AIM OF THE EXERCISE:
Using the listing below, copy exactly the lines from the one containing "Given: Select the Call to Action row group" to the one containing "Screen dimensions: 690x388", both lines included, and no others.
#### DATA EXTRACTS ####
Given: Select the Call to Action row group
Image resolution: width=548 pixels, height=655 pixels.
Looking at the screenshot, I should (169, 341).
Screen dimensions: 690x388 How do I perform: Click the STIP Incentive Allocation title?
####
#### DATA EXTRACTS ####
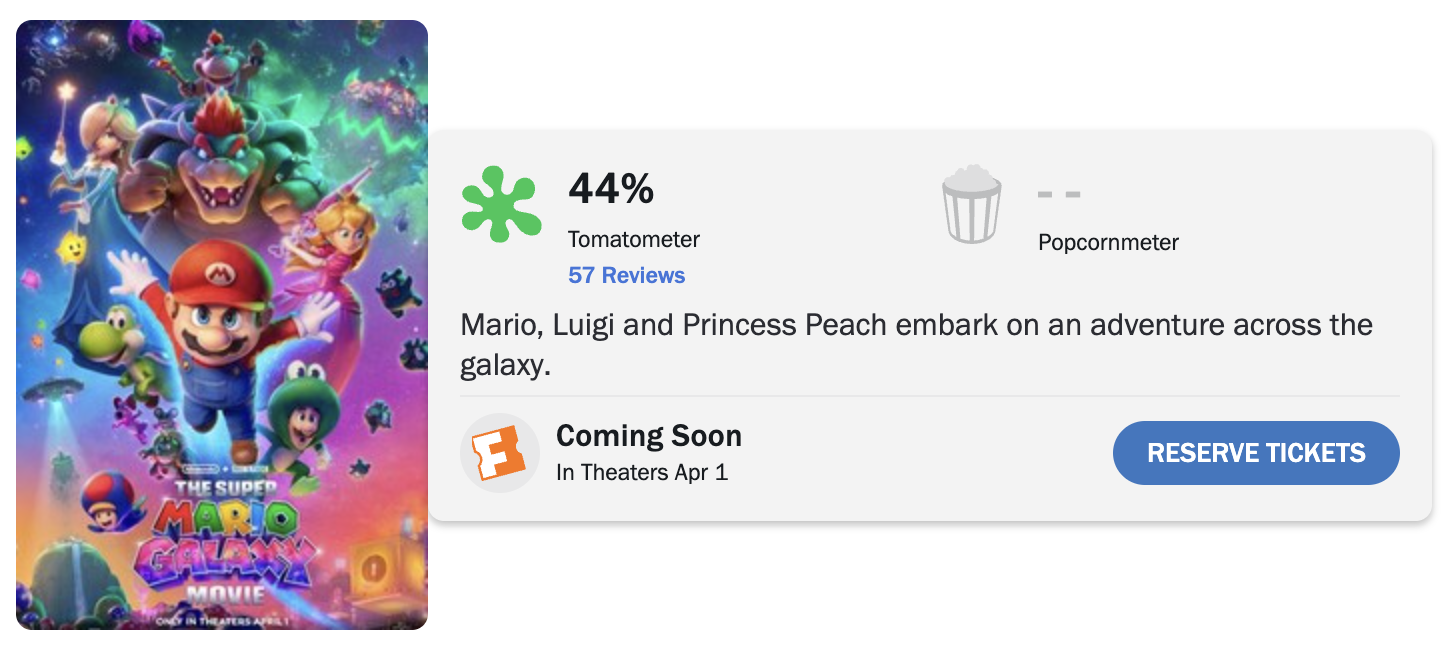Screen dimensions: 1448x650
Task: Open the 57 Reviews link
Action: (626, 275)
####
EXERCISE RESPONSE:
Given: Select the Call to Action row group
Image resolution: width=548 pixels, height=655 pixels.
Looking at the screenshot, I should (169, 341).
Screen dimensions: 690x388 How do I perform: Click the STIP Incentive Allocation title?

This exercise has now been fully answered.